Authors of the CID article acknowledged that relying on memory to identify similarities among the diets of outbreak victims diets is often unsuccessful and found credit card information to be “a strong tool in the [current] investigation.”

Investigation of a similar outbreak of E. coli O157 in Iceland successfully used the same method some months later. It could be worth a try for Norway.
 

Botulism in Danish baby food?

Have you noticed a trend? Blog posts at 4 a.m., bad baby metaphors, bad writing cause my brains are mush?

Must be a baby in the house.

The Norwegian Food Safety Authority (NFSA) writes on their website that there are suspicions that Hipp’s fruit purée with banana and apricot may contain Colstridium Botulinum, following an outbreak of illness in Denmark.

They are now recommending that all parents who have bought jars marked L35655, with a use-by date of 31.12.08 should throw them away.

The Danish Food Safety Authority has sent the fruit purée for test ananlysis, and a final confirmation as to whether the food is poisonous will come at the end of the week.

A quick trip to the Hipp Organic Baby Food web site finds lots of what isn’t in Hipp baby food like melamine or Irish pork, but no mention of botulism.
 

Norovirus at Norwegian hotel hospitalizes 30, sickens dozens

Norway’s Food Safety Authority (Mattilsynet) says norovirus – originating in staff or cold food served at a hotel buffet or both — swept through the Clarion Hotel Gardermoen, near Oslo’s main airport, Saturday afternoon and evening.
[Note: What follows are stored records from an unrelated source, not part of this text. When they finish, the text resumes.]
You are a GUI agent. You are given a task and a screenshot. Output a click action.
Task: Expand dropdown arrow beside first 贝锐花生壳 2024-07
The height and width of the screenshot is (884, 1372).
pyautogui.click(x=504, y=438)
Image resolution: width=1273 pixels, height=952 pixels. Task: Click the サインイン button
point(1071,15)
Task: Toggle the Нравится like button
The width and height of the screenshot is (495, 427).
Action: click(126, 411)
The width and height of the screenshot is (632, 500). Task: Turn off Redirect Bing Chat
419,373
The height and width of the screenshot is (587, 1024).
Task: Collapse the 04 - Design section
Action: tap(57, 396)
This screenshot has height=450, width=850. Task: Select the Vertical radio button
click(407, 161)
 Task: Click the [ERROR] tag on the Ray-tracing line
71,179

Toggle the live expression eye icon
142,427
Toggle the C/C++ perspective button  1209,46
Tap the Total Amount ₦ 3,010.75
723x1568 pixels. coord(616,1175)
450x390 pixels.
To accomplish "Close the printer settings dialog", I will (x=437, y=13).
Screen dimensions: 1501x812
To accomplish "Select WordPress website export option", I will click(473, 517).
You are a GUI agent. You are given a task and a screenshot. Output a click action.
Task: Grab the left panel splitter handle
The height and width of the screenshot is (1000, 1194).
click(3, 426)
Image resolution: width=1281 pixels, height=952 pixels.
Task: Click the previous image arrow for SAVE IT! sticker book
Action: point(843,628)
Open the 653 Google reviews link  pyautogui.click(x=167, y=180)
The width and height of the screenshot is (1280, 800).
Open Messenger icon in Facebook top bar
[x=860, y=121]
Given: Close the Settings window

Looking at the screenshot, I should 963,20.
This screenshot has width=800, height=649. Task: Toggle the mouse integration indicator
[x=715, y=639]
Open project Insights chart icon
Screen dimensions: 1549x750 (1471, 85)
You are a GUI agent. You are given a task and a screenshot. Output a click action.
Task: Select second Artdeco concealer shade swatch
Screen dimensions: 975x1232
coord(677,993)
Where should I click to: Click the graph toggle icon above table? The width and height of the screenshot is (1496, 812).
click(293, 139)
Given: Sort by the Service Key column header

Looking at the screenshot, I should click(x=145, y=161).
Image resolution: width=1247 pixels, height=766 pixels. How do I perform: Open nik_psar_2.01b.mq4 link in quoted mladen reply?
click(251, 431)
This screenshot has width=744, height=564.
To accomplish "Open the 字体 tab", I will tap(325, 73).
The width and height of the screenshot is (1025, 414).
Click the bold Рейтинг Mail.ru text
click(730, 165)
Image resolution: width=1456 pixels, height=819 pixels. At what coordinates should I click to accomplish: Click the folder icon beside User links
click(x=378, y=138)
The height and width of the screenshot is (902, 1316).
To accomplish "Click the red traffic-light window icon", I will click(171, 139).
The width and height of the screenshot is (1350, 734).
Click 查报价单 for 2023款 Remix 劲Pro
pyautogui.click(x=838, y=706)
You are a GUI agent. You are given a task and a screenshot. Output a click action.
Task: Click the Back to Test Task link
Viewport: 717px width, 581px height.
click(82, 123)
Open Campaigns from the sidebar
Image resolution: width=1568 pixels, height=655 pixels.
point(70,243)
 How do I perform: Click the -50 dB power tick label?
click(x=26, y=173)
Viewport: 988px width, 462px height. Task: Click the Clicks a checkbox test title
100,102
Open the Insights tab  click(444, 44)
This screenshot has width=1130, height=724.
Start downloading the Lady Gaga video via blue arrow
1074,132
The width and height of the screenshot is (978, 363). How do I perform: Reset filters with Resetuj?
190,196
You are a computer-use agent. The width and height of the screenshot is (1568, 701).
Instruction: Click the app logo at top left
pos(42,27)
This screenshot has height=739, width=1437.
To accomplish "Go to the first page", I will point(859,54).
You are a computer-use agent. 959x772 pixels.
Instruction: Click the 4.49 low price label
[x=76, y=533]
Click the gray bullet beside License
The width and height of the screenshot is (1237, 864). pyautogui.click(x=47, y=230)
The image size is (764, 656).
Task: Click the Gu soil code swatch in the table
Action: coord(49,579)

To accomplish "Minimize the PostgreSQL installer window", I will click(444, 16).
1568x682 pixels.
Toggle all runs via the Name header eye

The victims included members of a national diabetes foundation attending a conference and what was supposed to be the foundation’s 60th anniversary party.

Instead, most of them wound up vomiting and suffering from acute diarrhea, especially serious ailments for diabetics. More than 30 were taken to hospital, and scores of other visitors at the hotel also fell ill, including hotel staff and members of a band hired in to play at the foundation’s party.